New Haven Barks Back at the Wind from Wisconsin

Bonnie Cohen has never been in a union. She and her placard-bearing dog Lilith marched alongside thousands of labor supporters to the New Haven Green, anyway, because Cohen saw her future—and the hard-won gains of her family’s past—at stake.
Cohen and Lilith (pictured above) participated in a spirited rally Wednesday afternoon as a wave that began in Wisconsin washed up on New Haven’s shores—an outpouring of public support for workers in both government and the private sector battling layoffs and, in states like Wisconsin, loss of collective bargaining rights.

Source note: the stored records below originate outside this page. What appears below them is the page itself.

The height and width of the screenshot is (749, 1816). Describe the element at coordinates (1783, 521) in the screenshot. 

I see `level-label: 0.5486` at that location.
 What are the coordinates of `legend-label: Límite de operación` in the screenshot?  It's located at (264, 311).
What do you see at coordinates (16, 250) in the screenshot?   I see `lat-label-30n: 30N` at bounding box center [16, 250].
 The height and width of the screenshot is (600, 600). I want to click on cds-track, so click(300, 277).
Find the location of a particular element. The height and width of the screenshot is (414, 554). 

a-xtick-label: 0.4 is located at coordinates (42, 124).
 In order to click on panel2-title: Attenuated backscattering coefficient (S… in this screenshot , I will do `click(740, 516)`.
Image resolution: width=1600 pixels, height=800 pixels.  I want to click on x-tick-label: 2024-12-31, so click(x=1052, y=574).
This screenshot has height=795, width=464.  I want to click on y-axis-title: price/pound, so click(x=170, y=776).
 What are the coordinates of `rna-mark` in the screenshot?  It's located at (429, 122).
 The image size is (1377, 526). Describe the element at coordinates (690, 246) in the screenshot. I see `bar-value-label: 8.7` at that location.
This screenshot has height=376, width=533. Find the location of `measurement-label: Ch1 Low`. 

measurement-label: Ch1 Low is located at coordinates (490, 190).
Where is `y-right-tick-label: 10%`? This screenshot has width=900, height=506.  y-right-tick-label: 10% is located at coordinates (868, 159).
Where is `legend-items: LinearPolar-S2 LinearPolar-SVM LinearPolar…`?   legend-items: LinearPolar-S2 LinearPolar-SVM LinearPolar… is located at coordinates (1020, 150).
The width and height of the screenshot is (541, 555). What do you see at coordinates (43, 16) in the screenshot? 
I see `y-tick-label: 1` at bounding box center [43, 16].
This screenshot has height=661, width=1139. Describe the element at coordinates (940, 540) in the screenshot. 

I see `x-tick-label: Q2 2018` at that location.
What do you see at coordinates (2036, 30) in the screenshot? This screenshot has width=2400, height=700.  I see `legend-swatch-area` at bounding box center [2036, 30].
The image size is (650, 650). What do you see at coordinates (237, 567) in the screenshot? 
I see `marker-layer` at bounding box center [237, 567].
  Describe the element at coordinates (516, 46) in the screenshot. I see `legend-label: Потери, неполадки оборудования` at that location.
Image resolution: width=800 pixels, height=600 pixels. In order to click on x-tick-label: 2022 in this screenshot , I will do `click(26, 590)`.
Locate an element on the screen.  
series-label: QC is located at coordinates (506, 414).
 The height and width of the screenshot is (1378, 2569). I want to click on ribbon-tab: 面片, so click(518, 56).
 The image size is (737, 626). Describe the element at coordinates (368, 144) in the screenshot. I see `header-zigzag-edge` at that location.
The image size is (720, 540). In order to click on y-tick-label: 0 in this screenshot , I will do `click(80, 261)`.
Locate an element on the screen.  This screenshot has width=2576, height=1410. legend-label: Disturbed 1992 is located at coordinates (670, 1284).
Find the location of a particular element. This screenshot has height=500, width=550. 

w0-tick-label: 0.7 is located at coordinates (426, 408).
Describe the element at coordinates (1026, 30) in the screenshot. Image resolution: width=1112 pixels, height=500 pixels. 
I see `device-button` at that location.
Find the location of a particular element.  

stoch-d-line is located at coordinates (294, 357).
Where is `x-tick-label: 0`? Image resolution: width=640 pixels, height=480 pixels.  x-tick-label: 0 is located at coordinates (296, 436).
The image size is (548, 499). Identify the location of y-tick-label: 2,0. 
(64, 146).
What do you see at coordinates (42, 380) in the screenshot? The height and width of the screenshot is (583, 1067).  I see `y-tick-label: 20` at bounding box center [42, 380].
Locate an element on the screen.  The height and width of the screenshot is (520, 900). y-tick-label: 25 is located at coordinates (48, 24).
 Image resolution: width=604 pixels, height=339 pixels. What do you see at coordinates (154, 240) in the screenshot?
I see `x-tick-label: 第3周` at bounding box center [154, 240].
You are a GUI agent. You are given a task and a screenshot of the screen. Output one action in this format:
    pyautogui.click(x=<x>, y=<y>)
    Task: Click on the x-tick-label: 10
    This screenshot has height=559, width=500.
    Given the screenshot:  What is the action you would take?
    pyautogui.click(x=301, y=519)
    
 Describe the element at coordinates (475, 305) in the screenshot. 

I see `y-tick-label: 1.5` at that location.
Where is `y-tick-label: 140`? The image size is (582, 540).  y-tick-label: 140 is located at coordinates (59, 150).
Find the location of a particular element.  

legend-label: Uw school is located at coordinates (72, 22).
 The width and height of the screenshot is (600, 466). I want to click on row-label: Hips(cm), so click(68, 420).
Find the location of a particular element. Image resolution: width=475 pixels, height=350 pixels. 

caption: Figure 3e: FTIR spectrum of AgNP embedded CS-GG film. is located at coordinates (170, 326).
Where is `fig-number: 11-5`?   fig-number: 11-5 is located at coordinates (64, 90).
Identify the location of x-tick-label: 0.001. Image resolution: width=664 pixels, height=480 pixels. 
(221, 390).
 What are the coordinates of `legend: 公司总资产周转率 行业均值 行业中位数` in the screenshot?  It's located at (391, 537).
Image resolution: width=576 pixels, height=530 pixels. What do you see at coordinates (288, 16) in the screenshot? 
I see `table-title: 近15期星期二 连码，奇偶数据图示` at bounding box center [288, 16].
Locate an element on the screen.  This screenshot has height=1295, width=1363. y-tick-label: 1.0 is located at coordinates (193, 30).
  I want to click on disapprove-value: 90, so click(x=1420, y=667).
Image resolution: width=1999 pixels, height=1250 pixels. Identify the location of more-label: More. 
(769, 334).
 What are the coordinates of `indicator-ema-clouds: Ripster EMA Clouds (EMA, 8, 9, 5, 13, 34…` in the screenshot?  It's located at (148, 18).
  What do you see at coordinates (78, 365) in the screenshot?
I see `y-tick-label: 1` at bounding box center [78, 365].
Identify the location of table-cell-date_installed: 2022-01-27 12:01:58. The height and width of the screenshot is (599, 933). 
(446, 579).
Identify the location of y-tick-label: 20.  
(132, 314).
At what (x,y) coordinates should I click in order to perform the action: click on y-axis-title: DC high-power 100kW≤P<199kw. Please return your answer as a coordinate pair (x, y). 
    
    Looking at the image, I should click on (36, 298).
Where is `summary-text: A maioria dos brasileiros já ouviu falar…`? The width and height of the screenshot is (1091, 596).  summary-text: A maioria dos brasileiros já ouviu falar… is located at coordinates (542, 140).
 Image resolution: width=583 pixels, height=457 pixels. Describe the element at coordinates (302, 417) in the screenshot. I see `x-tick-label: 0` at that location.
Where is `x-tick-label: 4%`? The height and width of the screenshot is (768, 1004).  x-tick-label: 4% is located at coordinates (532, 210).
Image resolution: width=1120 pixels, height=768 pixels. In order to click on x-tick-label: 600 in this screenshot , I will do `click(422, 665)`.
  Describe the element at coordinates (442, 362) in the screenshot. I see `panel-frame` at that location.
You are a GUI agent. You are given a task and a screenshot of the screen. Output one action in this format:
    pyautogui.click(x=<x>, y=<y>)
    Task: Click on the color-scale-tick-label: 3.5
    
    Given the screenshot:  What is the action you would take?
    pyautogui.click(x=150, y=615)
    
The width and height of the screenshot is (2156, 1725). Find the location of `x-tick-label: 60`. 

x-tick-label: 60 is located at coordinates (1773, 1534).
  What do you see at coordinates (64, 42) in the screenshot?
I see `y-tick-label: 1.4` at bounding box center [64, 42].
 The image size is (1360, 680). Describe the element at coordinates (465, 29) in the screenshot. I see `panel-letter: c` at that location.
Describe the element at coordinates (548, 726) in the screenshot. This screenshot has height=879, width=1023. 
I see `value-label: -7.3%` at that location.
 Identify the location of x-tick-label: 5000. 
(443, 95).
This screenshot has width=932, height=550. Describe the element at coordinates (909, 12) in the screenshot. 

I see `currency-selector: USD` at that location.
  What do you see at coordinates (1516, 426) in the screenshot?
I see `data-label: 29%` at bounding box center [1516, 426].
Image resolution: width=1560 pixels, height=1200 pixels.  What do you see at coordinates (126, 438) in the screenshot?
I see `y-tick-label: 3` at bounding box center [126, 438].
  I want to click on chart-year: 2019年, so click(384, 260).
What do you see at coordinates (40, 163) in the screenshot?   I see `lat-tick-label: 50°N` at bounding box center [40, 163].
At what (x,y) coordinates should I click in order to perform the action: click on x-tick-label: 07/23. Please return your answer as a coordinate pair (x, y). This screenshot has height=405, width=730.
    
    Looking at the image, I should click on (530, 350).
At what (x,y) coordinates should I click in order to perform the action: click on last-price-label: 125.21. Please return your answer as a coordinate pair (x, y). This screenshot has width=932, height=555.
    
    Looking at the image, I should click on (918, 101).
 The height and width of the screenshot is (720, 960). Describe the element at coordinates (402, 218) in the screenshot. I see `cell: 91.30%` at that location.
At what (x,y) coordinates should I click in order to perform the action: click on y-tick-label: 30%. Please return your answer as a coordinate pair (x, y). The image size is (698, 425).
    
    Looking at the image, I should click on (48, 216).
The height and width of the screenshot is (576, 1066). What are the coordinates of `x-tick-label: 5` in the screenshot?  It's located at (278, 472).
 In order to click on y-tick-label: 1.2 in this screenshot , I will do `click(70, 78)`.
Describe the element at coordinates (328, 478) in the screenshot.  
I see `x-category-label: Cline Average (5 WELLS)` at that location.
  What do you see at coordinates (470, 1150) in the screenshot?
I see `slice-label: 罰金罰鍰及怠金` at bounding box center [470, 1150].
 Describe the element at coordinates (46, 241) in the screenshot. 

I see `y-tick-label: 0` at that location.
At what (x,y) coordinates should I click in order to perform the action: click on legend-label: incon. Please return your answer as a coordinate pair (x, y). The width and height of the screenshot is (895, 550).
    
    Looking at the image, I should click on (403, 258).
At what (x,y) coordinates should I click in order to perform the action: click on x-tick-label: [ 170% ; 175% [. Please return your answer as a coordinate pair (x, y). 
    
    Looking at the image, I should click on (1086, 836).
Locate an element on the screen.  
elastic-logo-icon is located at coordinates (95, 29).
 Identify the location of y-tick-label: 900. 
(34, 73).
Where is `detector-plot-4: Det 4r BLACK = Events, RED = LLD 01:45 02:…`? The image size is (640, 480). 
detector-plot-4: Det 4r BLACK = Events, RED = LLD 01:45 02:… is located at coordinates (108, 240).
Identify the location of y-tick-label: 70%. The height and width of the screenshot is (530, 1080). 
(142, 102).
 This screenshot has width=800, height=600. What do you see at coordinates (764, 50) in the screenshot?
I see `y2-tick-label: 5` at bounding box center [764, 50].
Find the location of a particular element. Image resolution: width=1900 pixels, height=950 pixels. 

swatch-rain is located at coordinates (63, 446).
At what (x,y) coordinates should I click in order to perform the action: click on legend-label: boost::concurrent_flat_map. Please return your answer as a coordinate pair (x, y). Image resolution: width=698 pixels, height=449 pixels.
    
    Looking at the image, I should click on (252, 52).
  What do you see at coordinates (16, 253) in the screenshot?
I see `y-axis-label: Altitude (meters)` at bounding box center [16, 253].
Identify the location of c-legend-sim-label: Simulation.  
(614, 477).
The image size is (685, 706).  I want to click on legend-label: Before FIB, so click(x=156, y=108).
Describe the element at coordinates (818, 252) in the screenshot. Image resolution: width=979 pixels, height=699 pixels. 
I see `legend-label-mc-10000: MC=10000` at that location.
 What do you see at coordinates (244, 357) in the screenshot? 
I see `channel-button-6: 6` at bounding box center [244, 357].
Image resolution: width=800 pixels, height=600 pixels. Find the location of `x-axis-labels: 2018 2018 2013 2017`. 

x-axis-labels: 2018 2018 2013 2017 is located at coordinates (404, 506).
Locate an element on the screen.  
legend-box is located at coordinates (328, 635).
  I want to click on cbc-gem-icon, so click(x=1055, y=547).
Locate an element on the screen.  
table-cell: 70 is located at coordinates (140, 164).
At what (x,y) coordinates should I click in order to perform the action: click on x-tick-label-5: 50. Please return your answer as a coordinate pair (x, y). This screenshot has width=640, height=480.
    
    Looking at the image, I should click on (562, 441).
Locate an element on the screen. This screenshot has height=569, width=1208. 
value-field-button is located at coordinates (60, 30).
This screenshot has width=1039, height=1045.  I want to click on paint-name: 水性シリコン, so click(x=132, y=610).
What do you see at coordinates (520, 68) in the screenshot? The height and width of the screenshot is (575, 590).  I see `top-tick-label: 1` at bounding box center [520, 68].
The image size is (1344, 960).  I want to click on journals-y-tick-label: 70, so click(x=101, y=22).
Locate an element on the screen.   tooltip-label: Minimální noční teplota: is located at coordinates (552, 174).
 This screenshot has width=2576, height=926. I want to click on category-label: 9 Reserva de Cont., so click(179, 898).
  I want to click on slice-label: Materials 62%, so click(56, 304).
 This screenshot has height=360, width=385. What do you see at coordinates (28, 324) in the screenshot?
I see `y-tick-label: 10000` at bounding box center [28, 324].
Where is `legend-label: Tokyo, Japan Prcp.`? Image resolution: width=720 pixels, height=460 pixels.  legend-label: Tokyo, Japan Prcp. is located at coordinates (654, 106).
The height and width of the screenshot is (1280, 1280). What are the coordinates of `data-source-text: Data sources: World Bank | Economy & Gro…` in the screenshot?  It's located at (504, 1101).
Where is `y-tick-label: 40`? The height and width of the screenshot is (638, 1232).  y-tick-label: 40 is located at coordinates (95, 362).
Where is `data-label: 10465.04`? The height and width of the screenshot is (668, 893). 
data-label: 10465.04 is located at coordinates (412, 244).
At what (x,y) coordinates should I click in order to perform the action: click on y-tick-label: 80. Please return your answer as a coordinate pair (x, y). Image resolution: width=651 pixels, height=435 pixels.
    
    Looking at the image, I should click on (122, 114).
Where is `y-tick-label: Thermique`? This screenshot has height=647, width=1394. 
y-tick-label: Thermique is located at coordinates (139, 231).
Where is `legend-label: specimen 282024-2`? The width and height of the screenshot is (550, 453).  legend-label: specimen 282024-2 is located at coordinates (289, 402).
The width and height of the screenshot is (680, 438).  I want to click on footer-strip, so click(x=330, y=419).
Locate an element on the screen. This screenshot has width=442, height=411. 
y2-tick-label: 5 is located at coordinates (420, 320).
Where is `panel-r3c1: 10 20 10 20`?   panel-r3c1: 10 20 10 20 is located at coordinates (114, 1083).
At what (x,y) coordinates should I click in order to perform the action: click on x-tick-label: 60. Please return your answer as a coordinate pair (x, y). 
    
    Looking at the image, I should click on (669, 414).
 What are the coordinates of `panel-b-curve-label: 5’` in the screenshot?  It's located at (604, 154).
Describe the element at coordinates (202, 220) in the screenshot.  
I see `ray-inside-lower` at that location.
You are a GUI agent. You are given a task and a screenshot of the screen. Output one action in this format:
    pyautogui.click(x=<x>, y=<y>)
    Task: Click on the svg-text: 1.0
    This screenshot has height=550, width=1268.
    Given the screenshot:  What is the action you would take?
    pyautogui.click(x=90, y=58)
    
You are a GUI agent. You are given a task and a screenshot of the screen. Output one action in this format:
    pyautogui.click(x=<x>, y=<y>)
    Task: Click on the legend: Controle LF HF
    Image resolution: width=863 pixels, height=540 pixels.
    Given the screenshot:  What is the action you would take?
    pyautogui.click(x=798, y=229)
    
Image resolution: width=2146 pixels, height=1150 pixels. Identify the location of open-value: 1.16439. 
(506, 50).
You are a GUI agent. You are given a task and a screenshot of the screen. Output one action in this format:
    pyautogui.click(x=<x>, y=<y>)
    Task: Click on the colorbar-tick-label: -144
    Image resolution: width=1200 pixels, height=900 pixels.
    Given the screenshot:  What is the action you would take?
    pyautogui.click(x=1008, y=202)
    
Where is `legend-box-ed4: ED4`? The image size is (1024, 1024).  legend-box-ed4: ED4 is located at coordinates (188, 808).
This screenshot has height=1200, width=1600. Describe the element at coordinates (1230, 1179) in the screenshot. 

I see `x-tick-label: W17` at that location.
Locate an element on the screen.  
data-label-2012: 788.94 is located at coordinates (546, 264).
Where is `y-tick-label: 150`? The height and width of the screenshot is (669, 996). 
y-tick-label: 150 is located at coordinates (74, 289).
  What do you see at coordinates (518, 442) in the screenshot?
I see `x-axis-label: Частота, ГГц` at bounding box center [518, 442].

Unions and union supporters organized the rally. New Haveners from outside labor’s ranks joined the rank and file to fill the Green and shout for a better deal for workers.
There were teachers, laborers, steelworkers, Teamsters, Yale union workers and city workers. Walking alongside them were parents, kids and students; old-school activists and youngsters making first forays into protest. The sea of faces was diverse, in terms of race, ethnicity, age and class.
“I grew up in a family that remembers when,” said Cohen, 66, who lives on George Street. She’s descended from garment workers and others who fought for better working conditions, and struck when they didn’t get them.
Cohen said those gains are threatened now, in places like Wisconsin, Michigan—and New Haven, where employers from Yale to City Hall have been eliminating hundreds of jobs amid the recession. That makes her sad.
“I came just because I’m appalled at what’s going on in this country,” she said.